LONDON (Alliance News) - Irish distribution company DCC PLC on Tuesday said it secured another deal to expand its network of petrol stations in Europe, while saying it remains on track to meet its expectations for the financial year to the end of March.
Investors welcomed the latest deal and in-line trading update, with DCC shares up 6.7% to 6,800.00 pence on Tuesday, the best performer in the FTSE 100.
DCC has been expanding its Energy division in recent years as big oil and gas companies shed their downstream operations in a bid to shore up their finances in a low oil price environment.
In 2015, DCC bought French liquefied petroleum gas company Butagaz SAS from Royal Dutch Shell PLC, which transformed DCC's Energy division. It followed that in November last year with a deal to buy 97% of Gaz Europeen Holdings SAS, a French natural gas retailer and energy management company.
Those deals substantially increased the size of DCC's network of petrol stations in Europe, to which it delivers fuel, and on Tuesday said it had scaled up the division even further.
DCC said it will pay GBP235.0 million to acquire the Esso retail petrol station network in Norway from Esso Norge AS. The network is the third-largest in Norway with 142 company-operated sites, plus contracts to supply 108 Esso-branded stations in the country.
DCC said the majority of the stations in the network are in the more-populous south of Norway.

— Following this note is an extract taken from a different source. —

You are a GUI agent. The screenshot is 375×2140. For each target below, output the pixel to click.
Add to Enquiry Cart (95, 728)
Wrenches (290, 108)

The business will be integrated into DCC's Energy unit and, as part of the deal, DCC will enter a long-term brand and supply agreement with Esso Norge.
On completion, DCC Energy will operate around 1,000 retail petrol stations in Europe and supply around 2,000 dealer-run stations, in line with its push to build a substantial network of petrol stations across Europe.
"The acquisition of Esso Retail Norway is another material step for DCC in building its retail petrol station business in Europe," said Tommy Breen, DCC's chief executive.
"From a modest position three years ago, DCC Energy will, following completion, operate over 1,000 retail petrol stations and is ambitious to continue this development. The acquisition is consistent with our aim to operate world-renowned retail fuel brands and be an excellent partner for oil majors," he added.
Separately on Tuesday, DCC said group operating profit for the third quarter to the end of December was "strongly ahead" year-on-year and in line with its expectations.
At DCC Energy, operating profit grew strongly in the third quarter, helped by "very strong" organic volume growth in liquefied petroleum gas, plus good volumes for its Retail & Fuelcard and Oil units. Heating-related volumes met expectations, DCC said, with the milder weather conditions in the UK offset by colder conditions elsewhere.
The DCC Healthcare unit traded in line with expectations, with a good performance from its Health & Beauty division only partially offset by an impact from the weakness in the pound for the DCC Vital business.
DCC Technology was ahead year-on-year in the quarter, with strong performances in the UK and Ireland, while DCC Environmental also performed very well.
DCC said it continues to anticipates operating profit and adjusted earnings per share will be strongly ahead year-on-year for the financial year to March 31 and will meet market expectations.
DCC will publish annual results on May 16.